> _TASK OBJECTIVE_
State how many lines of the records below contain the string "screenshot", with case counting. Reply with the number alone.

Items drawn from a data source:
####
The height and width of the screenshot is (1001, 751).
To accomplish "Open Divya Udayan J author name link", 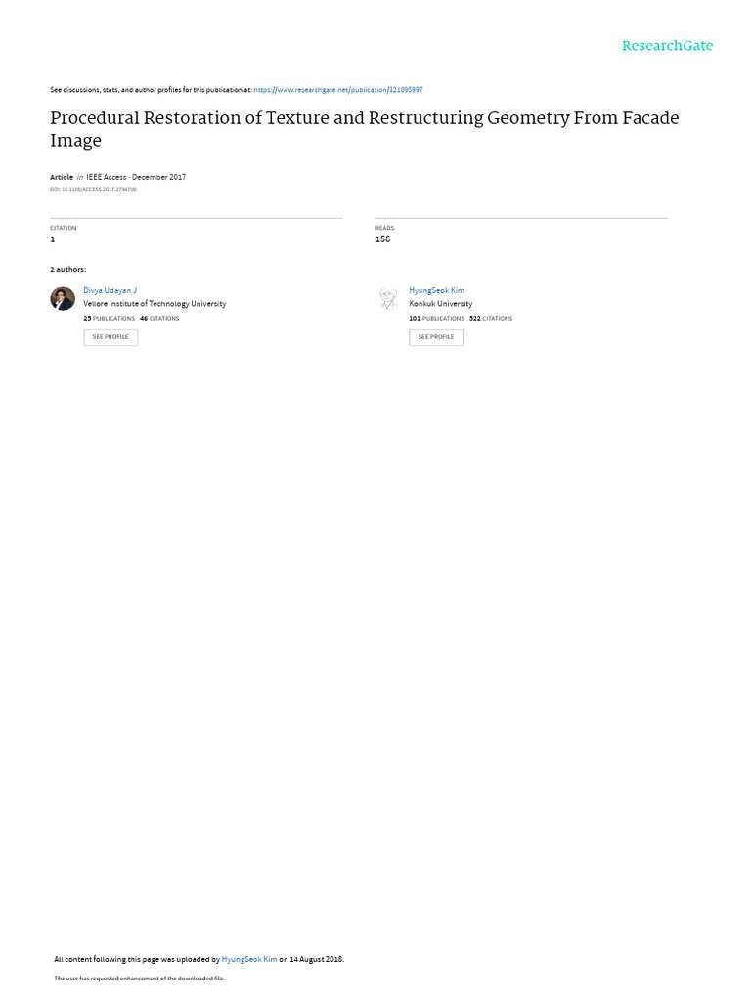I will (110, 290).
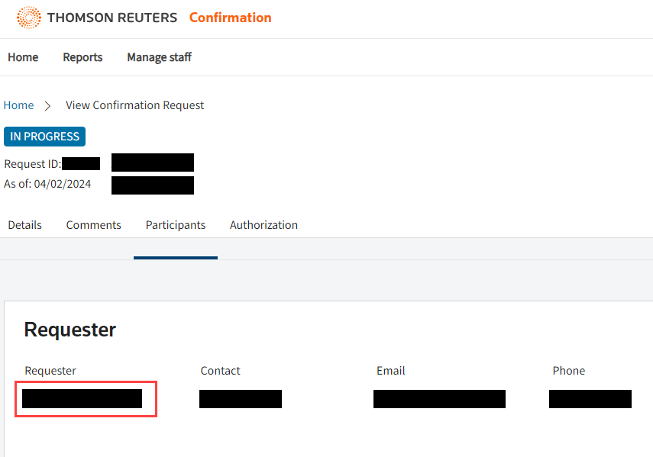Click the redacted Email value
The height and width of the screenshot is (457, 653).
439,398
####
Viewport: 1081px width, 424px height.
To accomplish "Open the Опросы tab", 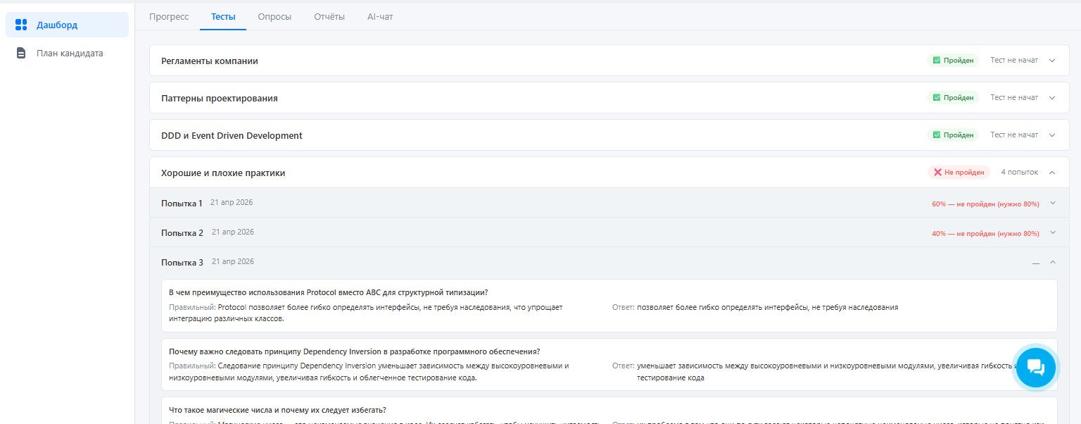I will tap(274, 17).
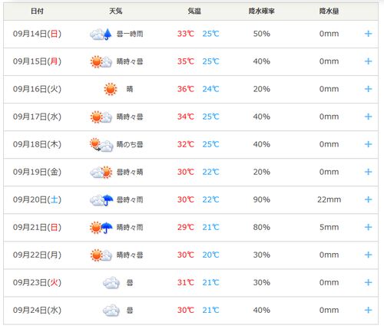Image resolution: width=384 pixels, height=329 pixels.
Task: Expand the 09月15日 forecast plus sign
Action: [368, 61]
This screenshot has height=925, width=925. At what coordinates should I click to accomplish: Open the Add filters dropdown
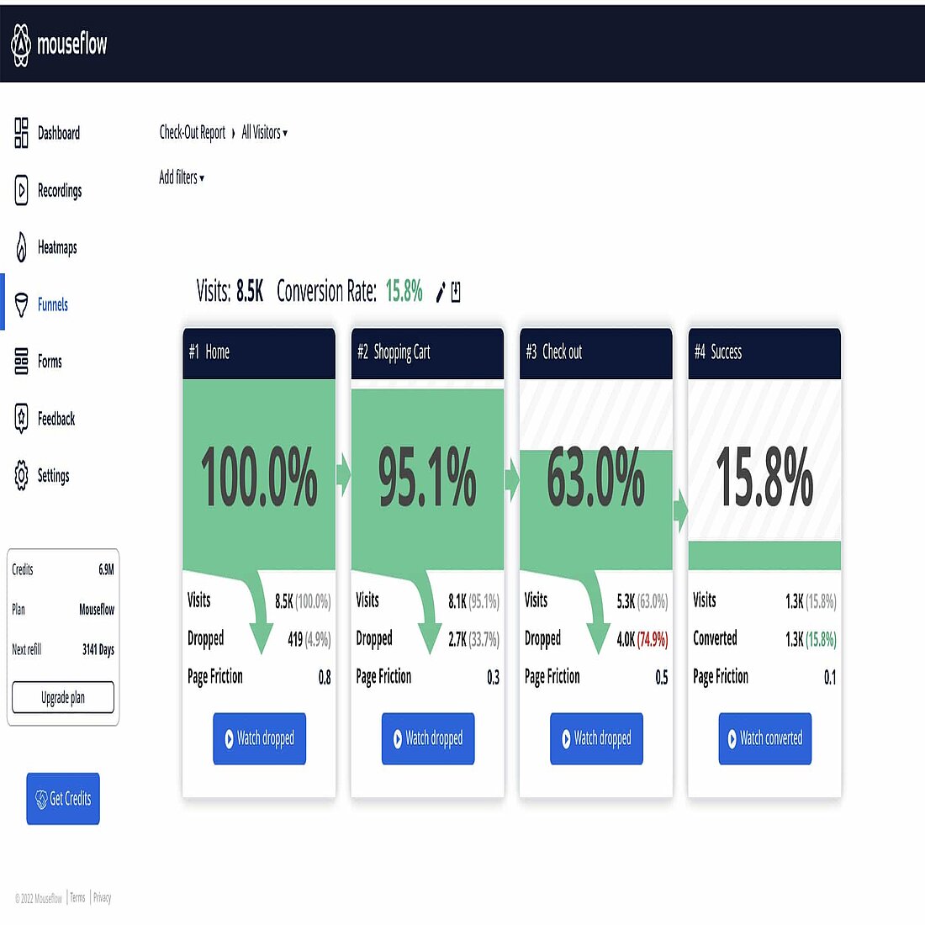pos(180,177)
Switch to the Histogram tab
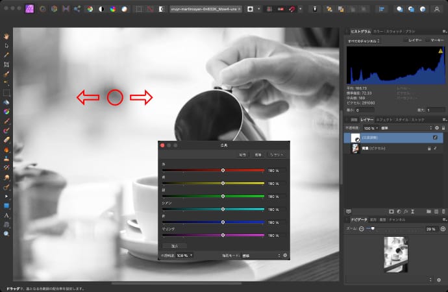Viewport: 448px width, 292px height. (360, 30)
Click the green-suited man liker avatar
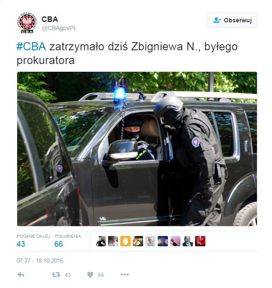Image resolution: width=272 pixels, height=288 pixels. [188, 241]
####
> _COMPLETE ANSWER_
3